A stooped Masha walked on the stage in a gray wig. She sat down on a chair and began knitting an imaginary sweater. She began to speak in what sounded to Vinod like a fake Russian accent. Why would she do that if she spoke the actual language with near perfection? Vinod closed his eyes, and by the time they were open the Actor had materialized onstage in the form of Uncle Vanya; he had disheveled his hair and made a frump out of his shirt. This was supposed to be in line with the turmoil in Vanya’s soul, but now Vinod felt bad for the Actor. He would always look too good for the parts he really wanted (no wonder he had played the actual cherry orchard in the Berlin version of the play), and the reviewers would punish him for his beauty. How desperately he wanted to transform into a huffing, clumsy thing like the car he drove, and how strikingly the visuals of his face played against him.
And now Senderovsky himself appeared in the role of Telegin, or Waffles, the impoverished landowner, his face covered with the pockmarks that gave him his name.
TELEGIN (Senderovsky)
My wife ran away with a love on the day of our wedding, because my exterior was so unprepossessing.

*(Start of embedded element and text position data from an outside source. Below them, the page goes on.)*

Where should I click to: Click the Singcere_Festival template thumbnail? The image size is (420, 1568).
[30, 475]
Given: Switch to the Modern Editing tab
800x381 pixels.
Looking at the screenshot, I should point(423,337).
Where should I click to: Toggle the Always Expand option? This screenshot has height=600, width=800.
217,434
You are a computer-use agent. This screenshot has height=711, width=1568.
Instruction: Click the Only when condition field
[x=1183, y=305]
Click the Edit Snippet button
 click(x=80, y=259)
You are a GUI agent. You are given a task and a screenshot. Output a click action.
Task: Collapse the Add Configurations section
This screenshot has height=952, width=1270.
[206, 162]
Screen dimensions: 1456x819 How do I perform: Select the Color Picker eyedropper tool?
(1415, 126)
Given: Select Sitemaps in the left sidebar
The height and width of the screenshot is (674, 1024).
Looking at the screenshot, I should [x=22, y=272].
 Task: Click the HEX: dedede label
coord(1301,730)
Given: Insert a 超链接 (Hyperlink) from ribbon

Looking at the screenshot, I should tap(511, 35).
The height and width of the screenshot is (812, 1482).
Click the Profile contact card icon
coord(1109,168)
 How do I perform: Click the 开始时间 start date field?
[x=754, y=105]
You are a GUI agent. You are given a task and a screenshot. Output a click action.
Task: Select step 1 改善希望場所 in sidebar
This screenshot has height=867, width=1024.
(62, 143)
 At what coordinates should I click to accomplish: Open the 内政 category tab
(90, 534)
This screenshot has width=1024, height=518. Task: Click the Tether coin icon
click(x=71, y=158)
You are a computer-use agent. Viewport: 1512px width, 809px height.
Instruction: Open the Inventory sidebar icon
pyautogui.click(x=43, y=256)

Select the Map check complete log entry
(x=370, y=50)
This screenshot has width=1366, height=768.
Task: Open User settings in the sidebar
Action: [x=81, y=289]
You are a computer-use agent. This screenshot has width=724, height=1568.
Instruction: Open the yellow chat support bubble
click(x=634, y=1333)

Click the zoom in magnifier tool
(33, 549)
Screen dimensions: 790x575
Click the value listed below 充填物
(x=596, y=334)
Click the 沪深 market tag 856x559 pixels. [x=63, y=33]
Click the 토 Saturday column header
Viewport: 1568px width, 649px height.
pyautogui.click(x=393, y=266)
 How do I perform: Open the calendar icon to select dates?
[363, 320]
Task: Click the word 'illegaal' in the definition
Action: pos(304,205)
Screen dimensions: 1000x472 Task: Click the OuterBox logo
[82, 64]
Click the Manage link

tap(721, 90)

It was the line Senderovsky was born to deliver, and yet it sounded rankly overdone, comedic, incapable of conveying the tragedy of Waffles as interposed through the nontragedy of the modern failed landowner with his devoted wife and curious child and still-lingering reputation. The one thing that gave credence to his character was Senderovsky’s persistent, unsilenced cough, the ill anxious child taking over the adult’s nurtured body.
The play was fine. The Actor had worn the director’s cap with aplomb and had coaxed a decent performance out of everyone. But Vinod grew drowsy and tried to tether his waning attention to the conversations between lovers and those who hoped for love. He was particularly drawn to Ed as the self-absorbed professor Serebrakoff and Dee as Helena, his young wife. Ed spoke with the formality he had bred in himself since birth, and she slipped, without caricature, into her innermost drawl. It was as if they were speaking two differing, warring, tongues.